Cogs and Levers A blog full of technical stuff

Window Function CUME_DIST

This article is an extension of the window function, to follow up on each of the window functions.

The CUME_DIST function calculates the cumulative distribution of a value, for the data that’s seen.

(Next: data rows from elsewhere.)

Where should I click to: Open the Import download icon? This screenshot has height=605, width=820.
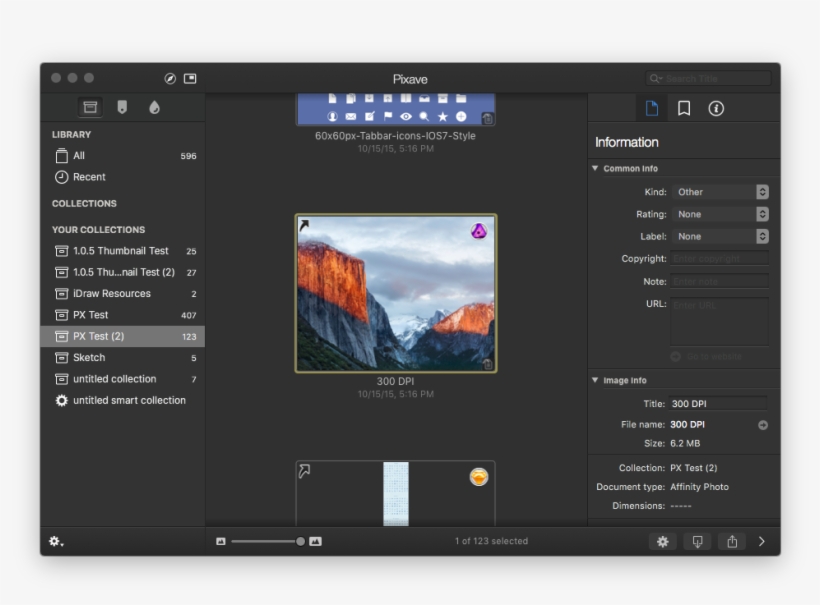click(697, 540)
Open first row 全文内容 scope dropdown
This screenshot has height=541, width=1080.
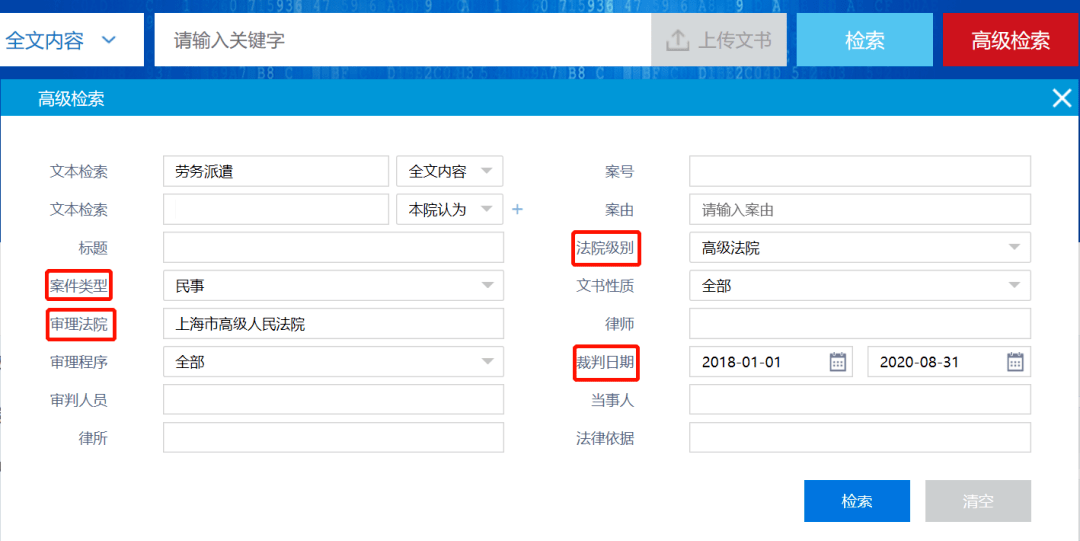coord(450,172)
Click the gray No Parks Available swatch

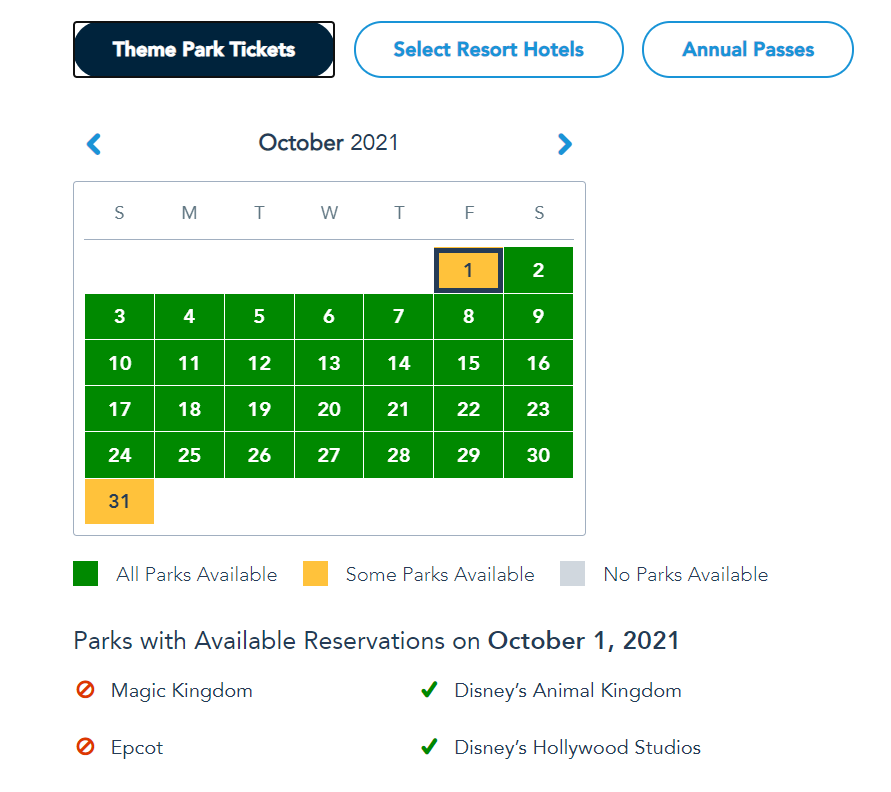572,573
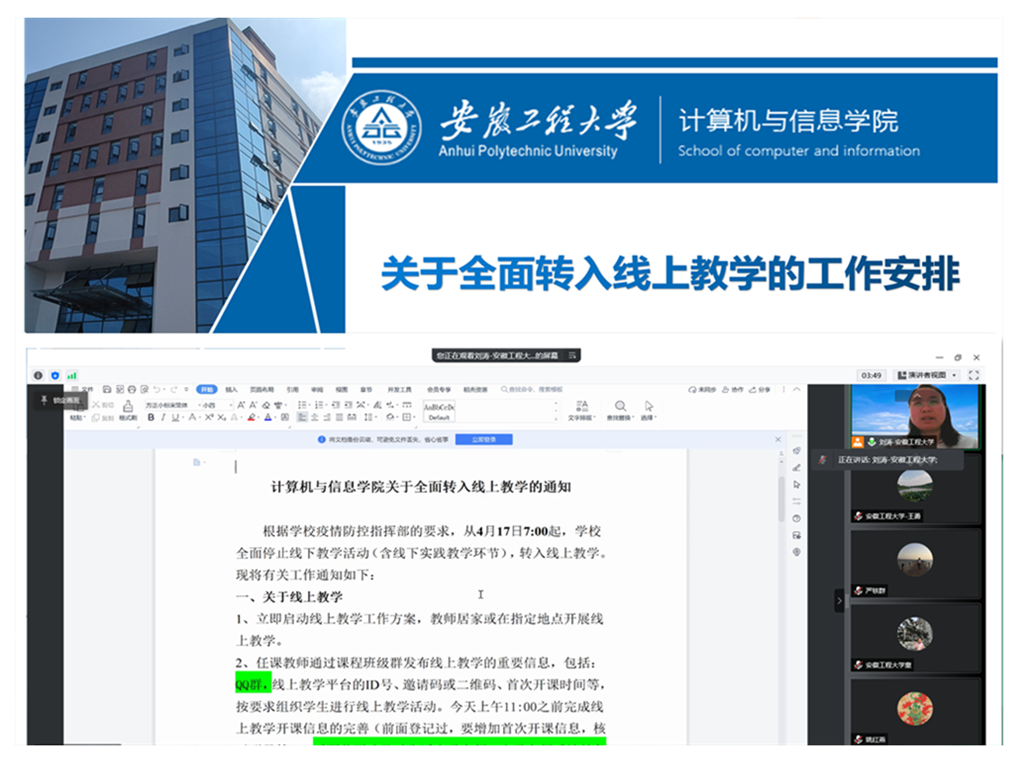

An example of calculating the cumulative distribution of each salesperson, and the amount of value that they’ve sold would look like this:

SELECT salesperson, quantity::decimal * unit_cost,
	   CUME_DIST() OVER (
         PARTITION BY salesperson
         ORDER BY (quantity::decimal * unit_cost)
       ) as distr
FROM public.sales
ORDER BY salesperson;

As sales people have sold the same amount in different sales, you can see that the cumulative distribution value makes accumulative jumps.

salesperson value distr
Bob 26 0.25
Bob 52 0.5
Bob 192 1.0
Bob 192 1.0
John 52 0.125
John 60 0.25
John 96 0.5
John 96 0.5
John 156 0.875
John 156 0.875
John 156 0.875
John 468 1.0
June 20 0.3333333333333333
June 156 0.6666666666666666
June 468 1.0
Sally 20 0.2
Sally 26 0.4
Sally 60 0.6
Sally 130 1.0
Sally 130 1.0

Taking an interesting piece of this window, we focus in on John.

salesperson value distr
John 52 0.125
John 60 0.25
John 96 0.5
John 96 0.5
John 156 0.875
John 156 0.875
John 156 0.875
John 468 1.0

The repeated value amounts don’t seem to shift the distribution value (because of its cumulativity). By the time the next amount is present, there’s a significant jump. This is a property of this set because the data is ordered by the value column.